Honoring your body

As a college counselor I work with several dozen students each semester. This semester, about two thirds of the individuals I’m working with have expressed some amount of body dissatisfaction, be it general dislike of their overall shape, specific hatred for a particular body part, or dissatisfaction with their weight.  Years ago, I was right there with them. Occasionally, I still do have days when my eyes settle on a particular body part and I think, “Will I never look different in this area?” My healthy, recovered self chimes in with, “Nope. You probably won’t. But you’re doing what you can each day to be healthy and that’s important.”

As far as I can tell, Western cultures still value beauty over health, but there’s a subtle and insidious shift occuring. Women and men are encouraged to live healthier, to be more active, to eat fewer carbs and fats, to aspire to the new ideal body type: lean and muscular. At first glance this ideal seems perfectly fine. What’s wrong with trying to be lean and muscular? When you look more closely, however, you begin to realize that chasing any ideal instead of honoring the needs of our individual (and very different) bodies is unhealthy. Why should…no, how could…anyone, anywhere tell us what our own body needs in terms of percent body fat and nutrients and amount of physical activity?

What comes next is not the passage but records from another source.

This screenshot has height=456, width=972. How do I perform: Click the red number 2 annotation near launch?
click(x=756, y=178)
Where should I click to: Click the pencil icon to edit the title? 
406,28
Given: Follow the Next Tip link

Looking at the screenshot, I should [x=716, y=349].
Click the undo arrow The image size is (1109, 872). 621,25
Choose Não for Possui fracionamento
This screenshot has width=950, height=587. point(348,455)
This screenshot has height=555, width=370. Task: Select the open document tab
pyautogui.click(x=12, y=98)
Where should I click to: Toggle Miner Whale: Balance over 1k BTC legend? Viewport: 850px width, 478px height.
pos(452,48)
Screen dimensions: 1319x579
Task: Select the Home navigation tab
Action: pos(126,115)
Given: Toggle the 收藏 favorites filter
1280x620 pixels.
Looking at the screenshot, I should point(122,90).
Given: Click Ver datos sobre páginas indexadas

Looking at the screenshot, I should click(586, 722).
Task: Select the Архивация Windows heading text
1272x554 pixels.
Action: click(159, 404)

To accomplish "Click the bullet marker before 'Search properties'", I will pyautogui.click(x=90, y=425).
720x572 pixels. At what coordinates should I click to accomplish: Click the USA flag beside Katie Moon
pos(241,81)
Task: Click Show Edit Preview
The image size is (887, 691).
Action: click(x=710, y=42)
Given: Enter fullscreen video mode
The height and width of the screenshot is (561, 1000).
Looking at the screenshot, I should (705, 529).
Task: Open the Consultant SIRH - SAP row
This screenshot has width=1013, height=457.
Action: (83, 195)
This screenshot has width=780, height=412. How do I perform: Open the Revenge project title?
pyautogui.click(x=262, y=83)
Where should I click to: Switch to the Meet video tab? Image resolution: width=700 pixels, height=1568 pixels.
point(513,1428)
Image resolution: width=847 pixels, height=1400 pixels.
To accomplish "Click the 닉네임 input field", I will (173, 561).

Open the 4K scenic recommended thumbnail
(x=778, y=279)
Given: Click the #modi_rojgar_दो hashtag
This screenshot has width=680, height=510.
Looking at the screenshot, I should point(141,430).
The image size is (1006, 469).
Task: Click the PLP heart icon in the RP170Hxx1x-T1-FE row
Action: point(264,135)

The idea of honoring my body is on my mind today because I had a nasty stomach bug two days ago that left me feeling physically drained. I was feeling pretty much back to normal this morning so I went to the gym and joined one of the workout classes. About 15 minutes into it, I felt more fatigued than usual and took a short break to get some water while the class continued. One small voice in my head was annoyed that I couldn’t keep up with the pace of the class and a louder, healthier voice said, “Honor your body.” I’m thankful I listened to that voice. Yes, my body was ready for some physical activity today, but not at the level of intensity of the class. So I continued as best I could, checking in with myself and taking breaks as needed. This feels like a huge accomplishment; years ago I was in the habit of listening to that first voice…the one that said, “Your body wants to eat now, but you should definitely avoid everything you WANT to eat, because all of those foods are BAD for you.” That voice also told me, “You only exercised for 30 minutes today. How lazy are you?!” The same voice said, “You’re a failure for having eaten that brownie today. You should just eat a whole lot of junk for the rest of the day and start over tomorrow.”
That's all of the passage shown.